Noting that the times call for being rather guarded with respect to economic forecasting activity, Gabriel said that the nation lost 2.4 million jobs in the past two years.
"That is the greatest back-to-back job loss that we've seen since the Eisenhower administration," Gabriel said. "Clearly, it's a jobless recovery, if indeed it is a recovery."
He's looking for some acceleration of growth to 3.5 percent this year, with some caveats: The stock market has to trend higher, the consumer sector has to remain moderately strong, both business and consumer confidence need to improve, hiring needs to rebound and business capital spending must trend up.
"Finally," Gabriel said, "we've got to try to extricate ourselves from this Iraq situation with minimal damage to oil infrastructure and to oil production."
According to Gabriel, consumer spending normally is two-thirds of gross domestic product.
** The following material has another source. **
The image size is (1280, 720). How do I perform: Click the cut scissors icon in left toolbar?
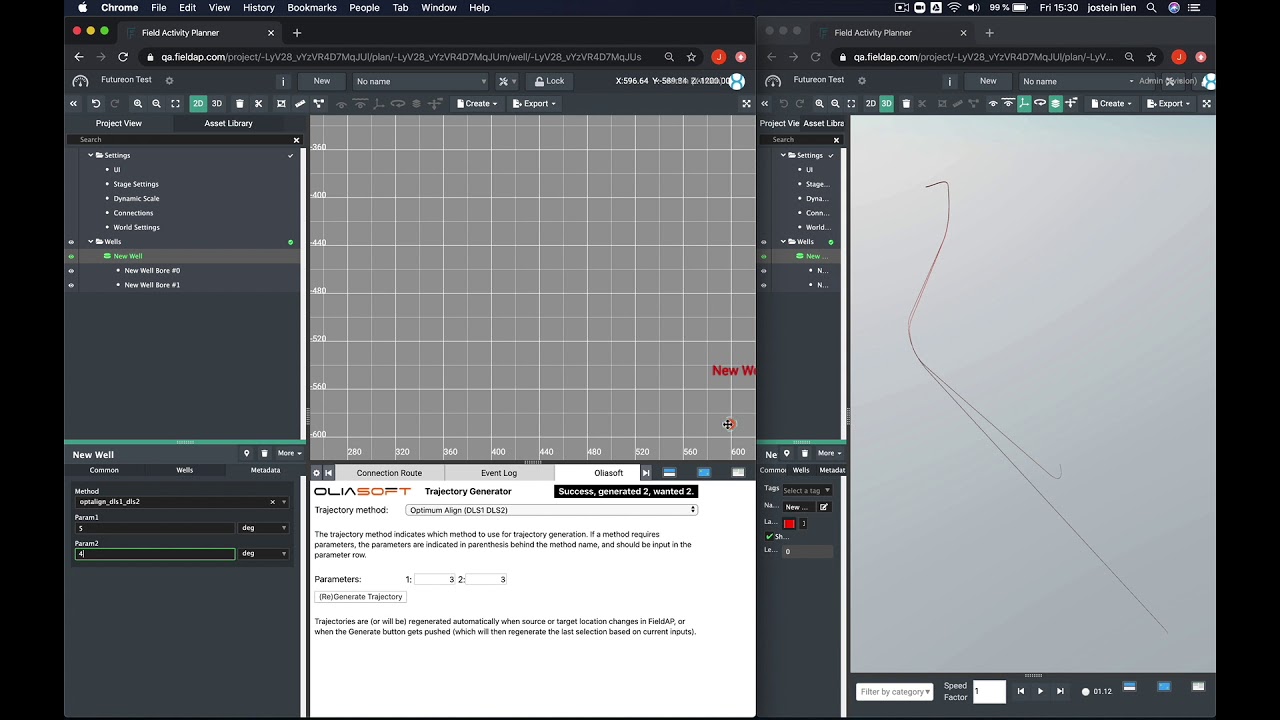258,103
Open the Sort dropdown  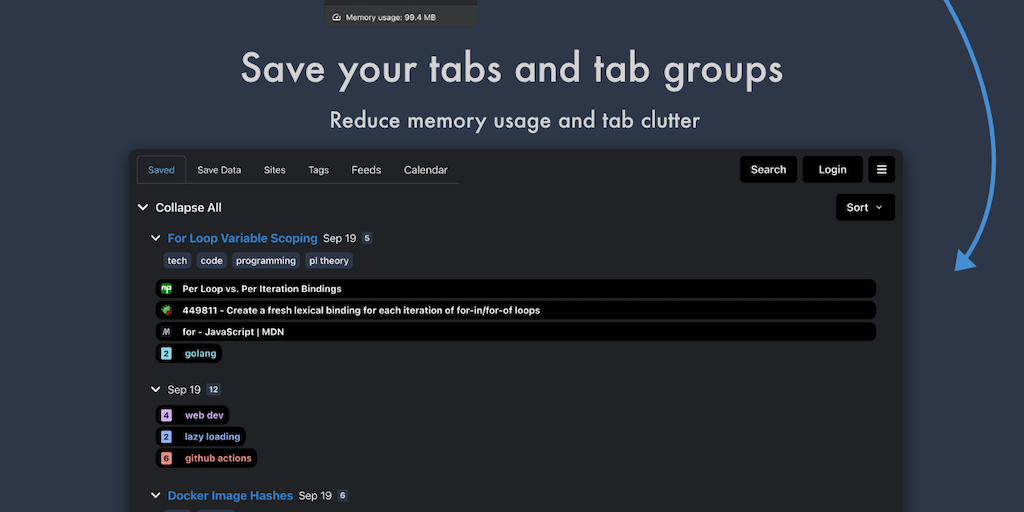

In the last year, however, it's been four-fifths of GDP, or 80 percent of the U.S. economy.
Another caution flag that's raising concern, therefore, is that consumer sentiment is at a nine-year low. Gabriel noted that the economy in 1990 was chugging along with fairly bullish consumer sentiment until the Gulf War pushed consumer sentiment off a cliff.
"So the question foremost in our minds is what happens to the already nine-year low in consumer sentiment when the bombs start falling again?" he said. "And, of course, that depends very, very significantly on what that campaign looks like."
Focus on Orange County
The Jan. 19 Lusk Centercolor> program was titled "Orange County and the Nation," and William Halford, president of office properties for The Irvine Co., gave a snapshot of the Orange County office market.
"It's not been a lot of fun in the office sector over the last 18 months to two years," Halford said, "but Orange County is doing quite a bit better than other parts of California and substantially better than other parts of the country."
The county added 43,000 jobs in 2000 for a "phenomenal" 3 percent growth rate. During that period, Halford said, "You saw office building development and major rent growth and value enhancement in existing properties."
In 2001, the rate of the county's job growth settled down to about 1 percent, or 15,000 jobs, and in 2002 it went "slightly negative" to about 6,000 jobs.
"That kind of falloff has a dramatic impact on what happens in the office market," Halford said.
The decline in job growth from 2000 to 2002 forced Orange County's net office absorption onto the negative side of the ledger.
"We're still not out of the recession, but we're beginning to recover net absorption in Orange County," Halford said, noting that the county posted slightly less than 1 million square feet of positive absorption last year.
However, he pointed out that three or four transactions, all located in the southern part of the county from the Airport Area to Irvine Spectrum, represented 75 percent of the absorption.
"The positive news is that we had absorption, and we certainly are pleased about that," Halford said. "The not-so-positive news is that it wasn't broadly based and probably doesn't spell a full recovery going forward."
According to Halford, the Orange County vacancy rate is 16 percent, compared with 14 percent for Los Angeles and 11 percent for San Diego. Orange County had a little different adjustment, he added, "because [it] had a slight overbuilt condition, which most other regions in California did not.
"Most of that gap has been taken up in Orange County, and my sense is we're beginning to make that recovery at a little bit healthier rate than the other regions."